▸ TASK GOAL: Needed from the data below: all lines that contain the word "computer".

▸ STUDY MATERIAL:
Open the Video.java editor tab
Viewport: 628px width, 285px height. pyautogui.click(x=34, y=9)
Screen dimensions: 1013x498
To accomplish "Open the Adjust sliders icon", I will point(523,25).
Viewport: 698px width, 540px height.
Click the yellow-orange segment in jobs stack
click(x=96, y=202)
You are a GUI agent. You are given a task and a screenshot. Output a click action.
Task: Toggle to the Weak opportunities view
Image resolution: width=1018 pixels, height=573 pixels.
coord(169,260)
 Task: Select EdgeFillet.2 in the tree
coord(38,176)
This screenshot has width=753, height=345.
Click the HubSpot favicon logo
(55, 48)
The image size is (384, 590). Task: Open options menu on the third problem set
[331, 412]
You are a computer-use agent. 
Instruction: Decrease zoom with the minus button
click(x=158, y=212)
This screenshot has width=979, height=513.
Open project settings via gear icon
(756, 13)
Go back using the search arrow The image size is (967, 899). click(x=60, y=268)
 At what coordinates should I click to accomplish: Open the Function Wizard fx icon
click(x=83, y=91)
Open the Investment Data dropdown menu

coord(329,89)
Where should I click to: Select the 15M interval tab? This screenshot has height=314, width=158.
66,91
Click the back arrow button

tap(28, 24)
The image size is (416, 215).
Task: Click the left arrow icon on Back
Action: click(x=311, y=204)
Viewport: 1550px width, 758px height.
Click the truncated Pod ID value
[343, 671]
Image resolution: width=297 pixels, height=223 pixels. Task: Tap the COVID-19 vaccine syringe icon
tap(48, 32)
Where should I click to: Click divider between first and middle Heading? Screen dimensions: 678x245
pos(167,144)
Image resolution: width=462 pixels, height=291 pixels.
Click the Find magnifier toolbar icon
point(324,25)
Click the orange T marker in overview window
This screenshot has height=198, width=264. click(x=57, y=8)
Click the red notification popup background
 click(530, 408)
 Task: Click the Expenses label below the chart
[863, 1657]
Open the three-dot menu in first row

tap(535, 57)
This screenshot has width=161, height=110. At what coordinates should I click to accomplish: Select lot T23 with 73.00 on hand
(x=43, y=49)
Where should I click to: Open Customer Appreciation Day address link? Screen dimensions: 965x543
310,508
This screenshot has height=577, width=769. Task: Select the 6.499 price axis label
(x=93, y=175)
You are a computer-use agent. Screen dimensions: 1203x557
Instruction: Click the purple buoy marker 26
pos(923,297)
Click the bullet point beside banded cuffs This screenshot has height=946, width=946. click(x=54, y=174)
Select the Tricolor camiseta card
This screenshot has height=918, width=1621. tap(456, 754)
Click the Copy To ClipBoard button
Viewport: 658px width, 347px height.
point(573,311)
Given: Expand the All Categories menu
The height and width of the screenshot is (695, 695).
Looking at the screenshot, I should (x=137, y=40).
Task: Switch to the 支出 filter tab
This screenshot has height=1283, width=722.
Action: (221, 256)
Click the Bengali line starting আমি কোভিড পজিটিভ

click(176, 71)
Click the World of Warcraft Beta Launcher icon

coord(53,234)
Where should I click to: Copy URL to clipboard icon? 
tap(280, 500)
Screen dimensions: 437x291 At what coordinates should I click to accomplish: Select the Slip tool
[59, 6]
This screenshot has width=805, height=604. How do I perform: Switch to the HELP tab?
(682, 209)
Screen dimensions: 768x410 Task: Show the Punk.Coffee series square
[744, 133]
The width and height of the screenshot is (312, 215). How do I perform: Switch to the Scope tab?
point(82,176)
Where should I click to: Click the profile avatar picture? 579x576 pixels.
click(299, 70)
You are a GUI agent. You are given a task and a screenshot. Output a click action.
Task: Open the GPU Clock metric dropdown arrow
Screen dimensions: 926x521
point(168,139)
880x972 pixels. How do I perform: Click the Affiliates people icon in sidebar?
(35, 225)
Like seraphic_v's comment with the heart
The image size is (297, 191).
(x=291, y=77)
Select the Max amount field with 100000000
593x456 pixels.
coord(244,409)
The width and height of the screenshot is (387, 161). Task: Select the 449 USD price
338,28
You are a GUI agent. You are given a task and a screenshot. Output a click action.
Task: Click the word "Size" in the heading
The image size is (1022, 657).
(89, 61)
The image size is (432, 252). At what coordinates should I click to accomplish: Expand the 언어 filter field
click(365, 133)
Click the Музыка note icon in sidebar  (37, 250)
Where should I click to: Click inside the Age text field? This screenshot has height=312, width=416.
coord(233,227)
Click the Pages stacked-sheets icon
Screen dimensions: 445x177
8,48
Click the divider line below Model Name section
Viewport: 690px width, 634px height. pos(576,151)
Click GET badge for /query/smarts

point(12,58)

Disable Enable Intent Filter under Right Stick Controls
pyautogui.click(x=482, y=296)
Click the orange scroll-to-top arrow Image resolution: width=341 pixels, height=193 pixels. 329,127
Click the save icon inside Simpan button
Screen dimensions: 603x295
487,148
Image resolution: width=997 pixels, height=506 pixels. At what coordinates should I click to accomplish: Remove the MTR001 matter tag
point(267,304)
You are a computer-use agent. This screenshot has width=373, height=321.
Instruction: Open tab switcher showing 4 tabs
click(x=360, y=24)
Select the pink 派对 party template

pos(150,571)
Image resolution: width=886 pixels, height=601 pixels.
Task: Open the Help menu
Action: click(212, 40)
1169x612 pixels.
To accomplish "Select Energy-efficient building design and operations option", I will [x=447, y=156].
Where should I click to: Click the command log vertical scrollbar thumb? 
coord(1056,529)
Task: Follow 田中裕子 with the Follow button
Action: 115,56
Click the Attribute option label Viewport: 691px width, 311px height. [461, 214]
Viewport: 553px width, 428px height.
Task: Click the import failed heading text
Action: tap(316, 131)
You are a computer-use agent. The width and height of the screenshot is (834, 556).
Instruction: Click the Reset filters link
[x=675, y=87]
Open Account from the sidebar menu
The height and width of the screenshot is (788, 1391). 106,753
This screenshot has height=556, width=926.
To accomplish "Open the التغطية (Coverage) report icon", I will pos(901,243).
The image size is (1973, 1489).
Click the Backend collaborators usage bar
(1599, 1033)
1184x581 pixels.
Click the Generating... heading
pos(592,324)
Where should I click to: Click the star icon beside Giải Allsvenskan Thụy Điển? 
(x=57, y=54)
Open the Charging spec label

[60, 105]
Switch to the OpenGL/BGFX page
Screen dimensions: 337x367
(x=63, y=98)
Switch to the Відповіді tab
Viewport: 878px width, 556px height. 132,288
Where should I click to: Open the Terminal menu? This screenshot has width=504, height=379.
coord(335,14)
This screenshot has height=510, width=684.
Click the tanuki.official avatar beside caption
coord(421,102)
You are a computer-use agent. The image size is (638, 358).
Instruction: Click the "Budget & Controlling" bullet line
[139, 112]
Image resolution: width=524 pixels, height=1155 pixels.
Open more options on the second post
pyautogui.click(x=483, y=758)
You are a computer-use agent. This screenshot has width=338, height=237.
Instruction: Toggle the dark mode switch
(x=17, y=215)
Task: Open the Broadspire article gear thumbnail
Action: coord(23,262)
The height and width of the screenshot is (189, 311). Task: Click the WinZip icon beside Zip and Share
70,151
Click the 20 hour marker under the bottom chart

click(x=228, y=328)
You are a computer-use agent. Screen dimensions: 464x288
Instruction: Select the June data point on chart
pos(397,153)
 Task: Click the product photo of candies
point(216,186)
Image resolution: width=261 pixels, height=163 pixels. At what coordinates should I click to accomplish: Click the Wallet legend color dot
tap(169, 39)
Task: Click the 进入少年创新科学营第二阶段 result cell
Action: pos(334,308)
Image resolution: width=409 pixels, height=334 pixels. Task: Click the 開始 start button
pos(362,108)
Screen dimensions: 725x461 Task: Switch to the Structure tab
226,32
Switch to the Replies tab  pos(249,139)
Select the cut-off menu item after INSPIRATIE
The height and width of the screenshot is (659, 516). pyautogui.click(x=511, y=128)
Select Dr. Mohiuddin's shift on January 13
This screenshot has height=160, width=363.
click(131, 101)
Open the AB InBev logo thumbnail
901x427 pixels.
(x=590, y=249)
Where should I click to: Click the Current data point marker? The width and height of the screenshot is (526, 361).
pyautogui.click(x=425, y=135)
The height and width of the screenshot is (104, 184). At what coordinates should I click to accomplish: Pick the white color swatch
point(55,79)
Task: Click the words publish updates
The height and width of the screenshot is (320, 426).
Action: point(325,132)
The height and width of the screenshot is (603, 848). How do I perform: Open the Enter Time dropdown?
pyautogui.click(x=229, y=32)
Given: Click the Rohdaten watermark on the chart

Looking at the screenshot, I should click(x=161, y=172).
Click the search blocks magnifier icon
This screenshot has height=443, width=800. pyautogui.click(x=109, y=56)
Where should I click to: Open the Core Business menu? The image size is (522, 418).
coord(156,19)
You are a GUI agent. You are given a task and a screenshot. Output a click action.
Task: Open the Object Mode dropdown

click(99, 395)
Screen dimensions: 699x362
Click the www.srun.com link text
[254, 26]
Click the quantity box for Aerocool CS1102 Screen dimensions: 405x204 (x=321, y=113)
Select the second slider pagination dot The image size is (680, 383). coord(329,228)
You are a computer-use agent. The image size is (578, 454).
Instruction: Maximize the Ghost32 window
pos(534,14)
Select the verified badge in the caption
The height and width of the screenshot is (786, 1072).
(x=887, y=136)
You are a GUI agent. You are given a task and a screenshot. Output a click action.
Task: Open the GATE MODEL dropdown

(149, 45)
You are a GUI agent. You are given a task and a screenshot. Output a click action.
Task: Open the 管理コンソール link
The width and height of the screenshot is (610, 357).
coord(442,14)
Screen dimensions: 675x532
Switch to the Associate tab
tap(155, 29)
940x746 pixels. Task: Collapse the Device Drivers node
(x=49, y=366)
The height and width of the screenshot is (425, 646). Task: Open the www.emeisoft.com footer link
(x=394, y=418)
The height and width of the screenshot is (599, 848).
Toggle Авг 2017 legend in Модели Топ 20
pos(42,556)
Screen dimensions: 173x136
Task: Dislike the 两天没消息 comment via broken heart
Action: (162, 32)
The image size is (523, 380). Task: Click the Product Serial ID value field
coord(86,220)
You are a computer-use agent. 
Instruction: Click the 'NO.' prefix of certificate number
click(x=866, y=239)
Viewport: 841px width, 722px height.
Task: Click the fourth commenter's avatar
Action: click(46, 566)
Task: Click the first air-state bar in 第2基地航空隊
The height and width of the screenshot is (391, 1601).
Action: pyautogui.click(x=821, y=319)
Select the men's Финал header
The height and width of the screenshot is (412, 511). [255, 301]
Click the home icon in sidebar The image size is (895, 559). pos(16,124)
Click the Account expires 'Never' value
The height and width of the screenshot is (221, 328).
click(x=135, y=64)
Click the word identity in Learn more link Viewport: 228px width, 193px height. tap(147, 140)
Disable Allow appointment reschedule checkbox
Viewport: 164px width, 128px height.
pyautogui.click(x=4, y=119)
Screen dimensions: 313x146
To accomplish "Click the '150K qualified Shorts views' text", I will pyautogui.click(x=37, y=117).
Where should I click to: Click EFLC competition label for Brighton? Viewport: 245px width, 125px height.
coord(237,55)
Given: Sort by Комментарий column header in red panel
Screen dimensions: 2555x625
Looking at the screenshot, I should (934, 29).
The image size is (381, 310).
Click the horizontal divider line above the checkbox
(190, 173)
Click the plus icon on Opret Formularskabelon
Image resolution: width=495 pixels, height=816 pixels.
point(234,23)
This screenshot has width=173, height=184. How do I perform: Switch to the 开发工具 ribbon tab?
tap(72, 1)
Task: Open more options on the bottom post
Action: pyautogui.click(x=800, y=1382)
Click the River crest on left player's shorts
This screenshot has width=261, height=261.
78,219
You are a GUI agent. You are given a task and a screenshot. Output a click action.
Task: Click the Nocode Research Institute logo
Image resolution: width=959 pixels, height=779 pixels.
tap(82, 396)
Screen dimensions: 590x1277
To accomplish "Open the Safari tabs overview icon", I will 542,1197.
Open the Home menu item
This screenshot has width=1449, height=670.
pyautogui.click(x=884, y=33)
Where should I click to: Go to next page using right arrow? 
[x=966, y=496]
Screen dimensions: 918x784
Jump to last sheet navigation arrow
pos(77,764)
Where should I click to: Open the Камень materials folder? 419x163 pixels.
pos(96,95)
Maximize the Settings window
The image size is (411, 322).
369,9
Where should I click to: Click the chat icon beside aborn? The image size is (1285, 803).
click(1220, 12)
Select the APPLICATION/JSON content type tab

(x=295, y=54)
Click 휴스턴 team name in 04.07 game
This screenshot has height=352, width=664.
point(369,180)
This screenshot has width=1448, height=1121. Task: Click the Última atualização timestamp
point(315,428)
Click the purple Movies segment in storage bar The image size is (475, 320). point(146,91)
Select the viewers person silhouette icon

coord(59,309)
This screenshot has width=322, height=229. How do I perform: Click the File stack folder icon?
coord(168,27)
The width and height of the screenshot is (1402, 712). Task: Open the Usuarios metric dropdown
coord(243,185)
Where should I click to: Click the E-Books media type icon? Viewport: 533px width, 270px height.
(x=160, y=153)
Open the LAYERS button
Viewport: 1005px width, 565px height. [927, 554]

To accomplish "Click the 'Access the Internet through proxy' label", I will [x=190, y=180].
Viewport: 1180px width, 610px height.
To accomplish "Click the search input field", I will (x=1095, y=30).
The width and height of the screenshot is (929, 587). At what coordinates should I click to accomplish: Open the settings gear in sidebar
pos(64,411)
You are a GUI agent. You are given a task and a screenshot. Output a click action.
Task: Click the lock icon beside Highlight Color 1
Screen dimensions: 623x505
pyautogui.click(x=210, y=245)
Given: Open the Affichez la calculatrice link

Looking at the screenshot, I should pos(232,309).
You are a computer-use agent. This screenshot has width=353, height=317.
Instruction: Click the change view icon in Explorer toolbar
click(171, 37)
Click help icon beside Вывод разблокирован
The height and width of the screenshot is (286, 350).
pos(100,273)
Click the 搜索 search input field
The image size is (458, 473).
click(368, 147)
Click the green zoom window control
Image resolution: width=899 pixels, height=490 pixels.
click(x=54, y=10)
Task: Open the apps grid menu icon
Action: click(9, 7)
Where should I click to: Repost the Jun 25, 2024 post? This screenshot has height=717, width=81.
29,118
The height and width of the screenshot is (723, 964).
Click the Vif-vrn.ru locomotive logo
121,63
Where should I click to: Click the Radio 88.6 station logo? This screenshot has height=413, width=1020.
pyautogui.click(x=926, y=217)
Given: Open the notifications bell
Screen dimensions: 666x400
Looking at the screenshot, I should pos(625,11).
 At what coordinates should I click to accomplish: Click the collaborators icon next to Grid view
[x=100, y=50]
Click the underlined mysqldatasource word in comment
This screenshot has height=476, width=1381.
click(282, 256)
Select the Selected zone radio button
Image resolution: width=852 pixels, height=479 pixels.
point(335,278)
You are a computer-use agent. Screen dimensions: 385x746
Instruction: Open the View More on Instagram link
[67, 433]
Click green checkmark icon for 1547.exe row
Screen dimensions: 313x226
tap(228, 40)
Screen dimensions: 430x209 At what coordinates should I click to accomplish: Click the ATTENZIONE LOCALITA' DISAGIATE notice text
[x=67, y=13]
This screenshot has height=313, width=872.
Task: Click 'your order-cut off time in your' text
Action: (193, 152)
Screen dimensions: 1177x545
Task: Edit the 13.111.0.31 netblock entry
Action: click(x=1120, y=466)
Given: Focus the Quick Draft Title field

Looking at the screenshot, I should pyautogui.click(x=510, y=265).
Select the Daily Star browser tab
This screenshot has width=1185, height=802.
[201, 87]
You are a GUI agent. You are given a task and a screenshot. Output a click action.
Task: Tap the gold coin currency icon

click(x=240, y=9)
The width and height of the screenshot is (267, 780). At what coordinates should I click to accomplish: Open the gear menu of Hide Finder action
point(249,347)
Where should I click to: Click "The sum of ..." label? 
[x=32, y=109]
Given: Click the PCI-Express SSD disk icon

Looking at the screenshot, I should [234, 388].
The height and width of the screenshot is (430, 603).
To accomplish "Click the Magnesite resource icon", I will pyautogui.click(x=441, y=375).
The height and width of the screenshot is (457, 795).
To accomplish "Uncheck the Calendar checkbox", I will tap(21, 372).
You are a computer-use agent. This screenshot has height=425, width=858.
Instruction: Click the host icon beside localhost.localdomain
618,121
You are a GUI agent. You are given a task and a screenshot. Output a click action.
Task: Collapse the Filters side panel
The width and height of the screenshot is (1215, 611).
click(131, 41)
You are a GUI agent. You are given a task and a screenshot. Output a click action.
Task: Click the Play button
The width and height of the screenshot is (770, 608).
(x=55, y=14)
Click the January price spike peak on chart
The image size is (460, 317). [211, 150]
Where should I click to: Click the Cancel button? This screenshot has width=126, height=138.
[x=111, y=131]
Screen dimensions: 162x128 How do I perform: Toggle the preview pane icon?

▸ EXPECTED OUTPUT:
You are a computer-use agent. 
You are a computer-use agent. Screen dimensions: 1203x557
You are a computer-use agent. This screenshot has width=373, height=321.
You are a computer-use agent. The width and height of the screenshot is (834, 556).
You are a computer-use agent. The image size is (638, 358).
You are a computer-use agent. This screenshot has width=338, height=237.
You are a computer-use agent. Screen dimensions: 464x288
You are a computer-use agent. The image size is (578, 454).
You are a computer-use agent. 
You are a computer-use agent. This screenshot has width=353, height=317.
You are a computer-use agent. Screen dimensions: 385x746
You are a computer-use agent. This screenshot has height=425, width=858.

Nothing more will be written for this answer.